→ **Problem to work on**:
Copy the material below word for word, from the line containing "What do you see at coordinates (1147, 258)" up to and including the line containing "Looking at the image, I should click on (50, 590).".
── Material supplied
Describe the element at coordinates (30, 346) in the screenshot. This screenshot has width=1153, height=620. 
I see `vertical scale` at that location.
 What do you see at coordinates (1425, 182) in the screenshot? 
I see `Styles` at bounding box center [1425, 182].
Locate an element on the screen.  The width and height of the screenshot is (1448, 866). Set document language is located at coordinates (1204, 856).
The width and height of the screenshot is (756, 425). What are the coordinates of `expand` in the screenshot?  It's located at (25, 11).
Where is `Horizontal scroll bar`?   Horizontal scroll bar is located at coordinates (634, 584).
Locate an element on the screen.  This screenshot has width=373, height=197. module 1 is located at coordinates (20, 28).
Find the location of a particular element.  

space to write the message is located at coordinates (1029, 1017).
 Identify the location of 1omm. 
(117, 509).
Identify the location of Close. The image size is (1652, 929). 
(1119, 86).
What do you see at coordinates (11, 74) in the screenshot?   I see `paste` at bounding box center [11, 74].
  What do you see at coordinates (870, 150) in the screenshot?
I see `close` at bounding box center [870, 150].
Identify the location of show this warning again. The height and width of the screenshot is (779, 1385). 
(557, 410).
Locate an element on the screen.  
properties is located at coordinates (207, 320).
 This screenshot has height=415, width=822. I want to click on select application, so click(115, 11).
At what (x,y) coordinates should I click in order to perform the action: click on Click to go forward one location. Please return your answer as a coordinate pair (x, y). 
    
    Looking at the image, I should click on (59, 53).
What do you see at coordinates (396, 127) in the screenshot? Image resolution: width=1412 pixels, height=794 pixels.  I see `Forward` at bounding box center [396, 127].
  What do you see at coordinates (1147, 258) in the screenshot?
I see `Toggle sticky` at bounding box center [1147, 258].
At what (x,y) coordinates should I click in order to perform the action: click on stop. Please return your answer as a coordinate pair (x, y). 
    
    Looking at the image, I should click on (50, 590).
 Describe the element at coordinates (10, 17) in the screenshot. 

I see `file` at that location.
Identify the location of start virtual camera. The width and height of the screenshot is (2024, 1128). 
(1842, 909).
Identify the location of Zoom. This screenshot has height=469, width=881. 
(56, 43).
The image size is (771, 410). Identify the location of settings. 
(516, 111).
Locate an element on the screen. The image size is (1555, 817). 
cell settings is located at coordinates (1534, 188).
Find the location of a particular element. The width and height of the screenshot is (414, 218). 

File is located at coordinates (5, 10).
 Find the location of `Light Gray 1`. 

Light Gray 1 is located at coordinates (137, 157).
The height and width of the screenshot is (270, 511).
────
→ **Solution to this exercise**:
  What do you see at coordinates (1147, 258) in the screenshot?
I see `Toggle sticky` at bounding box center [1147, 258].
At what (x,y) coordinates should I click in order to perform the action: click on stop. Please return your answer as a coordinate pair (x, y). 
    
    Looking at the image, I should click on (50, 590).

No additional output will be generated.